Data extracted from a collection:
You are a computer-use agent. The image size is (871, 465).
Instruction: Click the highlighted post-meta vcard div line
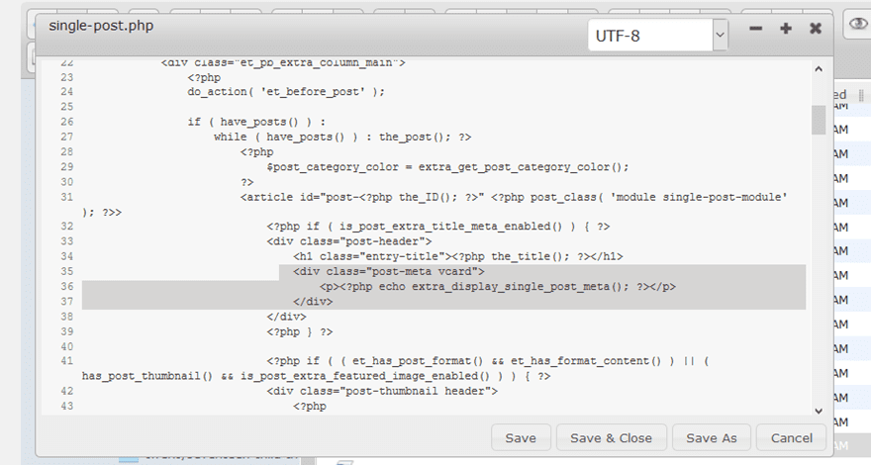(388, 271)
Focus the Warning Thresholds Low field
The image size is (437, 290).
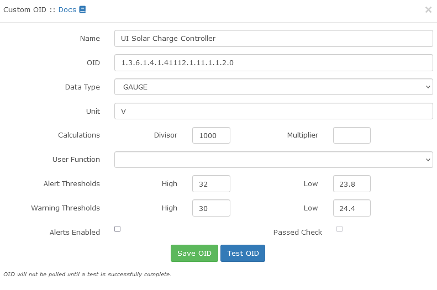coord(351,208)
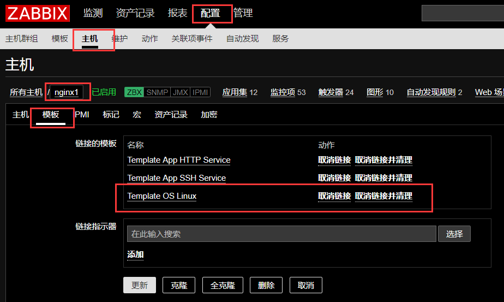Open the 所有主机 breadcrumb link

[26, 92]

EXERCISE GOAL:
The answer is the entries above, given again exactly, with no pictures among them.

EXERCISE RESPONSE:
You are a computer-use agent. The image size is (871, 465).
Instruction: Click the highlighted post-meta vcard div line
(388, 271)
Focus the Warning Thresholds Low field
The image size is (437, 290).
coord(351,208)
Open the 所有主机 breadcrumb link

[26, 92]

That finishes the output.